Reproduce verbatim, line by line, everything from the line containing "Screen dimensions: 930x400" to the last line of the listing below; add nothing.

── Data provided

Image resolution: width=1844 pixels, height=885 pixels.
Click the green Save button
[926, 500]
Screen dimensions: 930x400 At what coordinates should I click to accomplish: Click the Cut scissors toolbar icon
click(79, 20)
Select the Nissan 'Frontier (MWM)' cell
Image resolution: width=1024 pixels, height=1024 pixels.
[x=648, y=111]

────

Solved exercise:
Screen dimensions: 930x400 At what coordinates should I click to accomplish: Click the Cut scissors toolbar icon
click(79, 20)
Select the Nissan 'Frontier (MWM)' cell
Image resolution: width=1024 pixels, height=1024 pixels.
[x=648, y=111]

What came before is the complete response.